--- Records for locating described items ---
--
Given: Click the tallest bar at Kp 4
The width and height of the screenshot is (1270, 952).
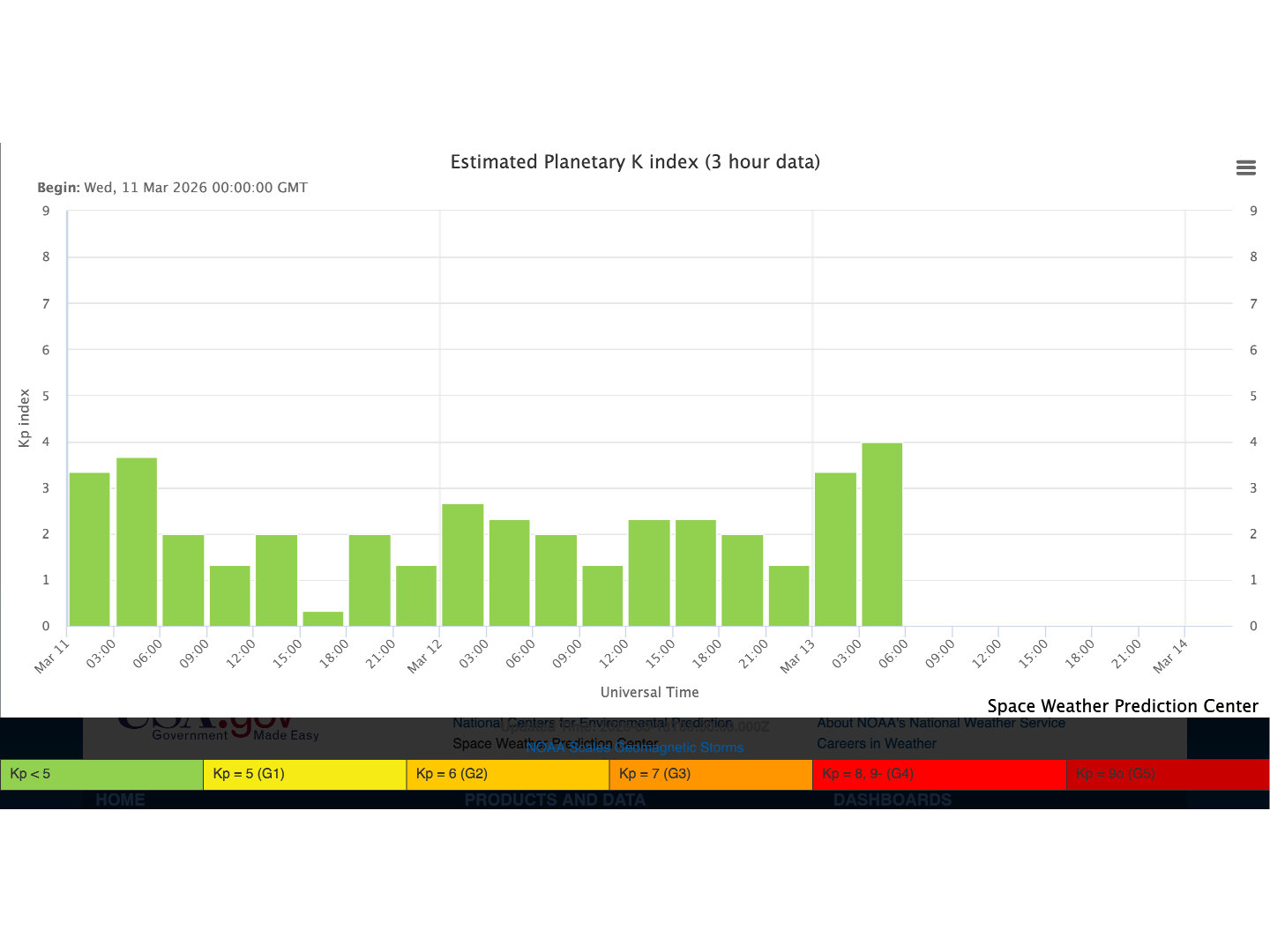Looking at the screenshot, I should tap(882, 534).
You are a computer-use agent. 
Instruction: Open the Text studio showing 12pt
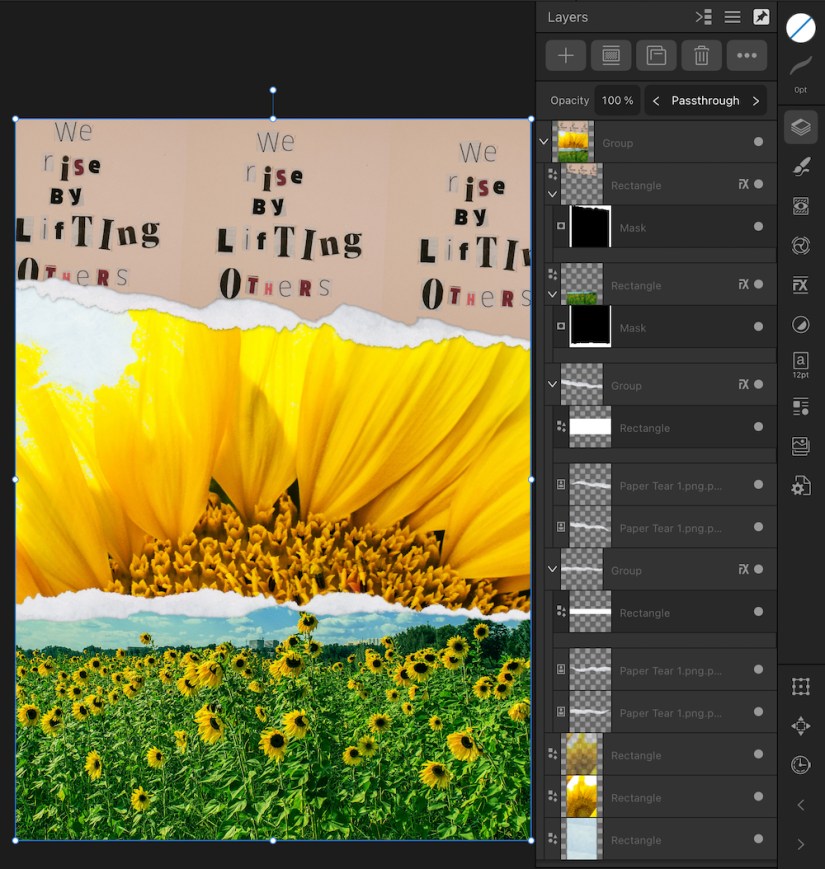(800, 362)
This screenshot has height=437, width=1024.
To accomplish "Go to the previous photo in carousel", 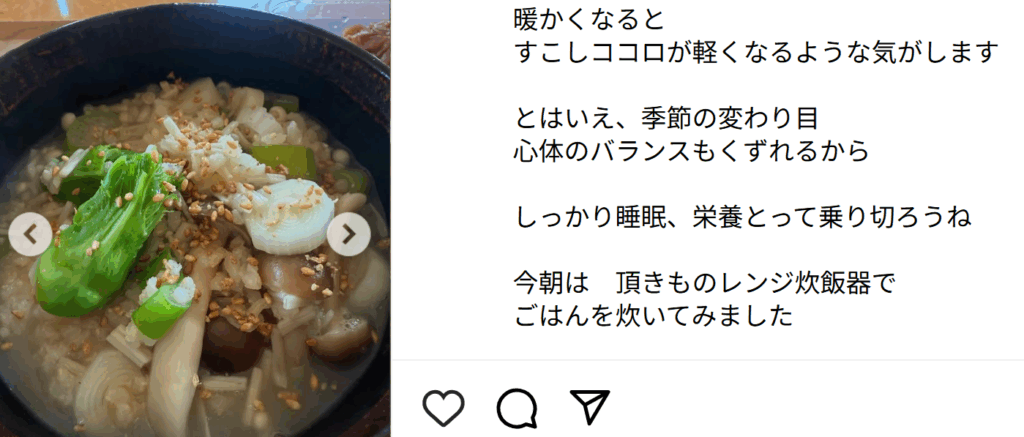I will point(30,233).
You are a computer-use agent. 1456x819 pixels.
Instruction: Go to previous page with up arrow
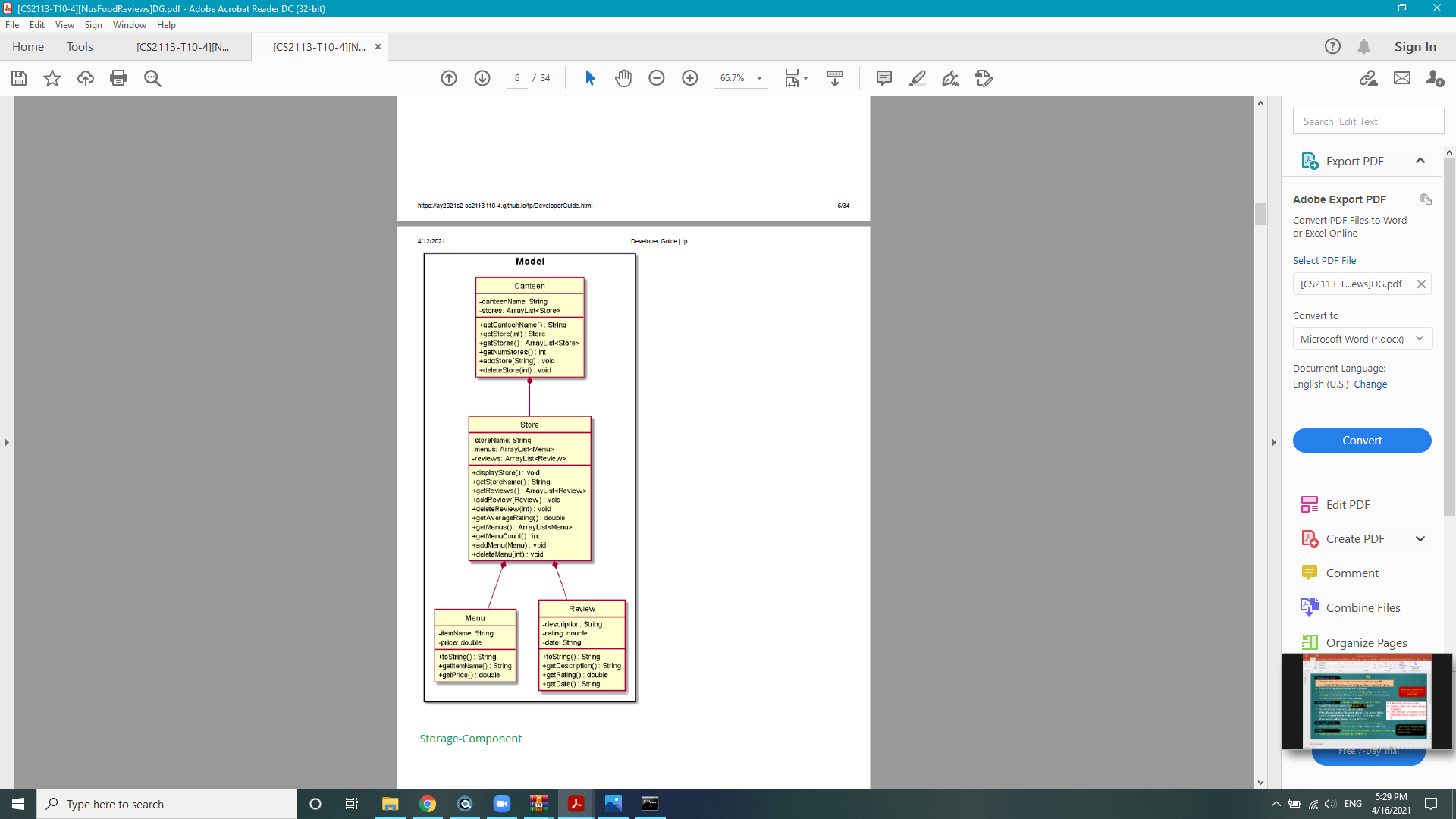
--
--- Short task ---
Starting at the line above that contains "You are a computer-use agent. 1456x819" and going through the last line, arrange the lines as a JSON list of strings, one string per line, with blank lines omitted. Leave the pictures out.

--- Answer ---
[
  "You are a computer-use agent. 1456x819 pixels.",
  "Instruction: Go to previous page with up arrow"
]